▸ **EXERCISE DESCRIPTION**:
Each line from the one holding "Click the map attribution info icon" to the last line of the listing must be set down exactly. No pictures are to be included.

▸ **INPUT MATERIAL**:
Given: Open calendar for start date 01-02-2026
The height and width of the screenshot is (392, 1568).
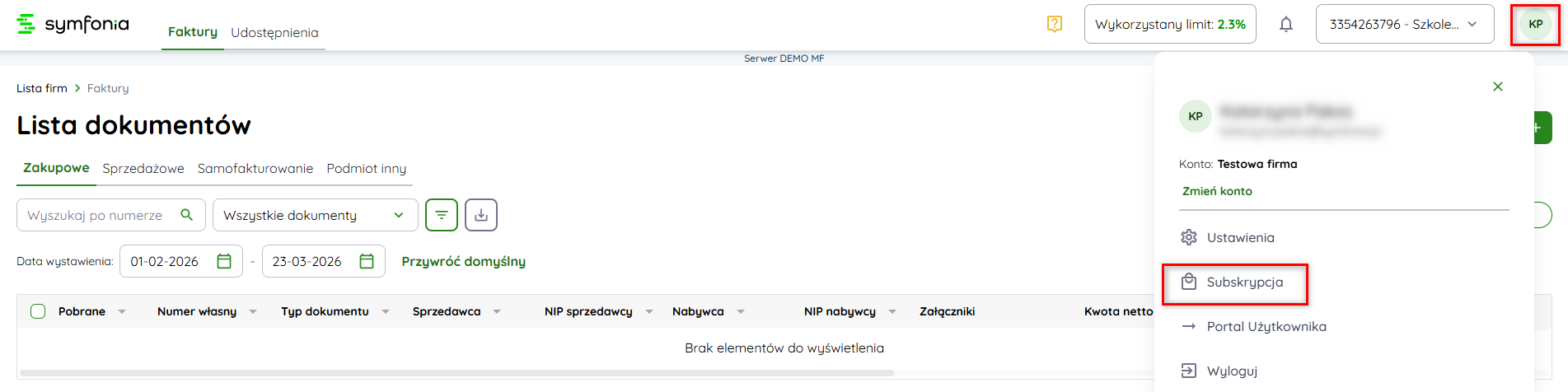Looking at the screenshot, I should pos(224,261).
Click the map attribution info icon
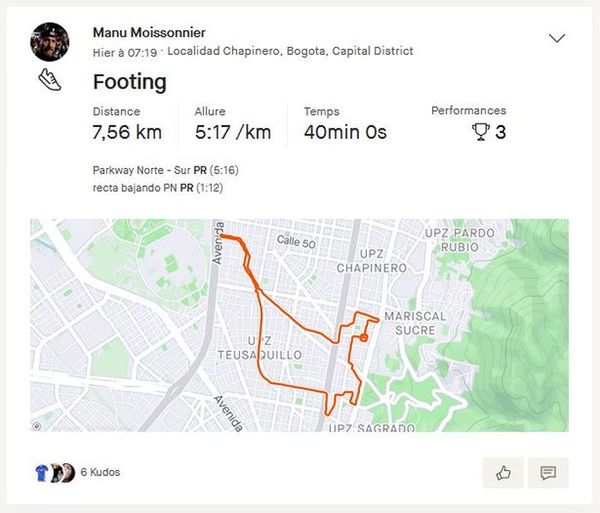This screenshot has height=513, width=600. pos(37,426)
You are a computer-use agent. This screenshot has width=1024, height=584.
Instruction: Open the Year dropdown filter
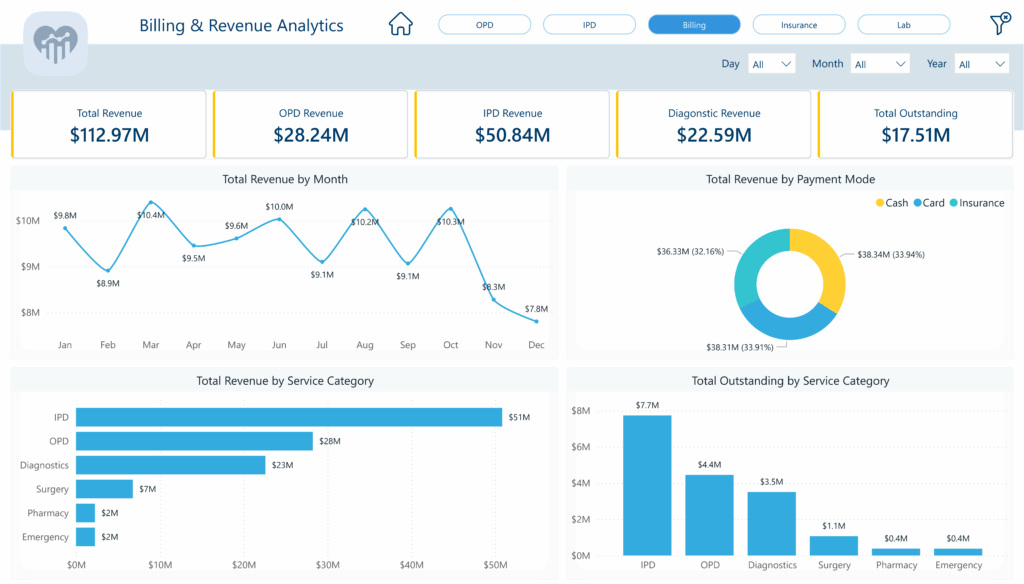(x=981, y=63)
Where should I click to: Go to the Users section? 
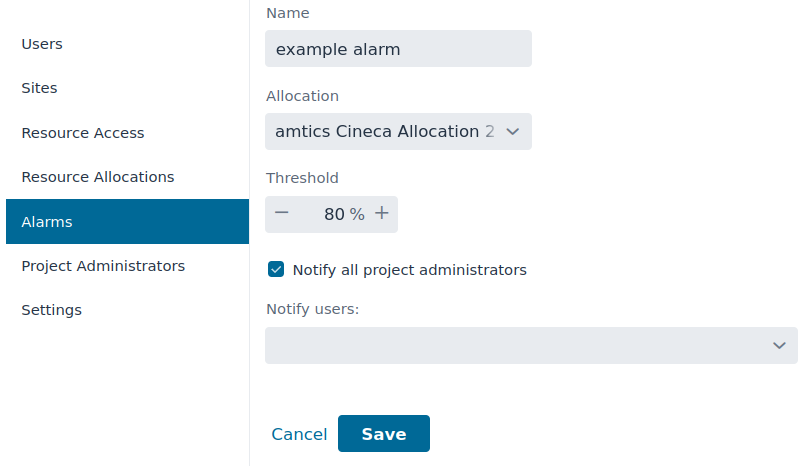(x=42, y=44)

▸ **WRITTEN ANSWER**:
Click the map attribution info icon
This screenshot has height=513, width=600. pos(37,426)
You are a computer-use agent. This screenshot has width=1024, height=584.
Instruction: Open the Year dropdown filter
(x=981, y=63)
Where should I click to: Go to the Users section? 
(x=42, y=44)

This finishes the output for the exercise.